For brevity's sake, they're frequently referred to as "the call-ups" or "the Wilkes guys." Although, as those in the Penguins organization often correct, they're NHL players.
But with the Penguins overwhelmed by a host of injuries up front, forwards Joseph Blandisi, Adam Johnson and Sam Lafferty have helped the team keep steered in the right direction, winning the last four games.
These guys really are NHL players.
"They've brought so much energy," Coach Mike Sullivan said after the Penguins beat Colorado 3-2 in overtime at PPG Paints Arena Oct. 16. "They're playing the game the right way. Their enthusiasm is contagious.

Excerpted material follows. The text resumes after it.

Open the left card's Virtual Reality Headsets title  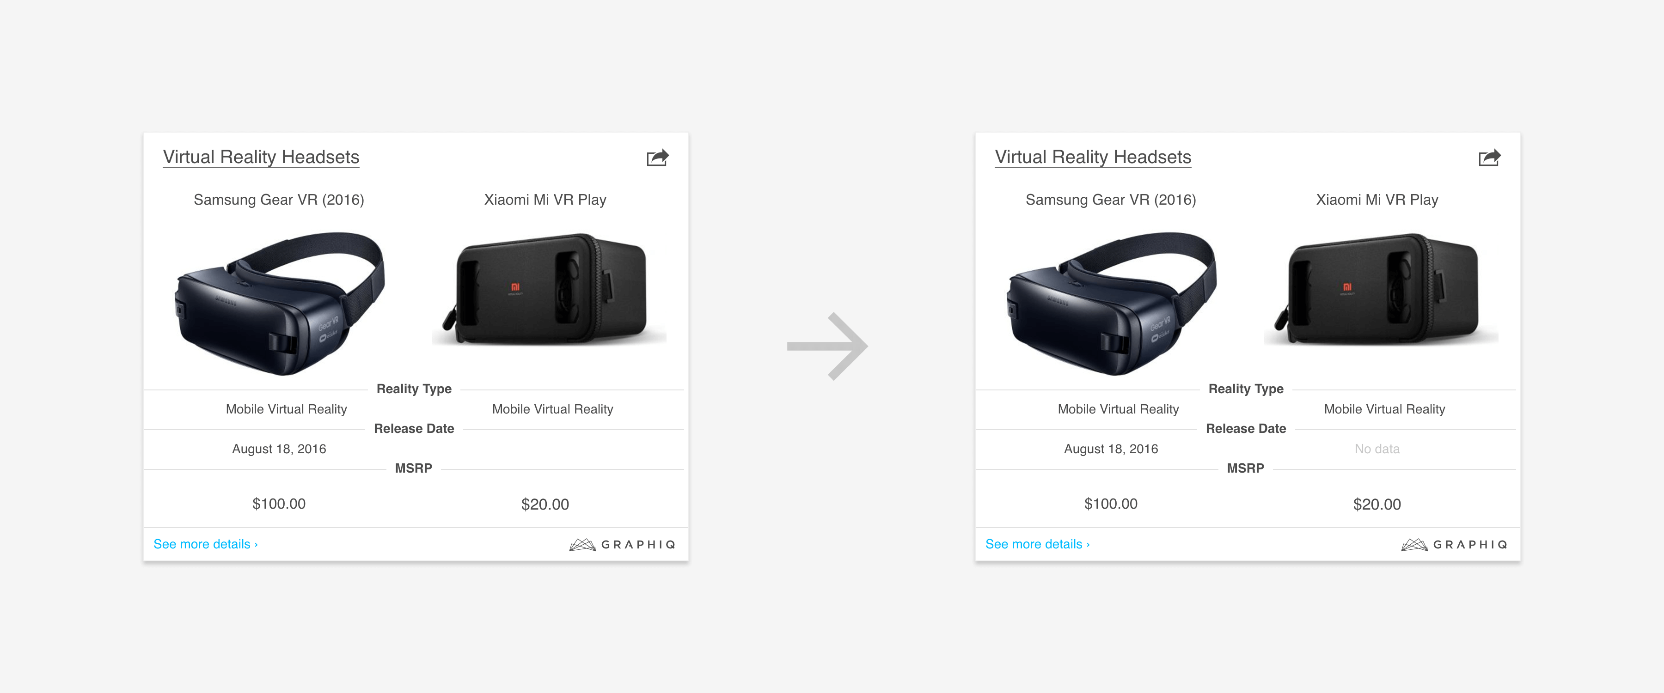261,157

"These guys are good players. They're impactful players. They're making a difference in every game that they play. We've put them in high-stakes situations, and they've responded so well."

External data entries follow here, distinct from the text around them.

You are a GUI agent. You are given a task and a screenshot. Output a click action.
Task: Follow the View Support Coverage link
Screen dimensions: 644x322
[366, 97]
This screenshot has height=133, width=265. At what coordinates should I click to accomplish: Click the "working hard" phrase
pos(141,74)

The latest of those high-stakes situations saw Lafferty kill a penalty in OT vs. Colorado. He drove to the net to help facilitate Brandon Tanev's game-ending shorthanded goal.
Lafferty has had the most statistical impact. He got three goals and two assists in his first five games.

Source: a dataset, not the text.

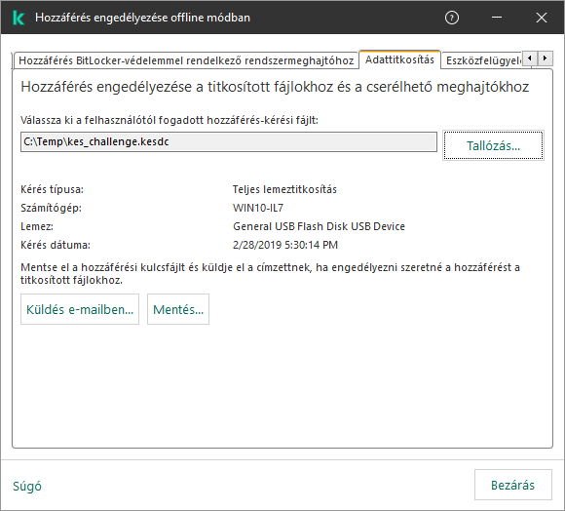This screenshot has width=565, height=511.
Task: Click the Teljes lemeztitkosítás request type value
Action: pos(284,189)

But Blandisi and Johnson have both found the scoresheet, each posting a goal and assist. (Johnson has played four games, Blandisi three.)
Blandisi and Johnson are 25, Lafferty 24. Their youth, energy and success evoke memories of when the Penguins won Stanley Cups in 2016 and '17 thanks partly to the performance of several players not far removed from the Penguins' Wilkes-Barre/Scranton AHL team like Jake Guentzel, Bryan Rust, Conor Sheary and a few others.
Sidney Crosby is a believer.
"It's so hard to get [into the NHL] and get that opportunity that when you get it, you want to see guys have success and do well," said the Penguins captain. "They've really made the most of it. They're working, creating plays and producing. It's great to see."
Defenseman Kris Letang agreed.
"When you know somebody can come in, fill a spot, and do that good a job, it's a great feeling," Letang said.
Letang pointed out that it would do the Penguins no good to dwell on the injuries.
"It's hard. But at the end of the day, we have no choice," Letang said. "It's good to have the mentality that we have guys able to step up and fill spots in the lineup, and accomplish some pretty good things."
Eventually the injured will trickle back into the lineup. Does that mean "the call-ups" will trickle back to Wilkes-Barre/Scranton?
That remains to be seen. Lafferty's production can't be ignored, and he provides a right-handed faceoff option.
At the very least, all "the call-ups" have merited a longer look, or a future look.
"I'm really proud of them, and I'm happy for them," Sullivan said. "They're all getting rewarded for their efforts."
Lafferty was the Penguins' fourth-round pick in the 2014 draft. The 6-foot-1, 183-pounder is a native of Hollidaysburg, Pa. - about 90 miles from Pittsburgh. He played four years of college hockey at Brown before starting his pro career at Wilkes-Barre/Scranton in 2018.
The Penguins acquired Blandisi from Anaheim this past Jan. 17. Colorado's sixth-round choice in 2012, he has nine goals and 19 assists in 83 NHL games.
Johnson signed with the Penguins as an undrafted free agent on July 6, 2017 after playing two years of college hockey at Minnesota-Duluth. He had a productive campaign for Wilkes-Barre/Scranton last season, posting 18 goals and 25 assists in 67 games.